_PROVIDED RECORDS:_

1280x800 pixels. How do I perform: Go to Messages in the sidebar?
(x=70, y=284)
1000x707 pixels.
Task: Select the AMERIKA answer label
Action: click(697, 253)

_WORK ORDER:_ Output all the lines above, matching them word for word.

_WORKED SOLUTION:_
1280x800 pixels. How do I perform: Go to Messages in the sidebar?
(x=70, y=284)
1000x707 pixels.
Task: Select the AMERIKA answer label
Action: click(697, 253)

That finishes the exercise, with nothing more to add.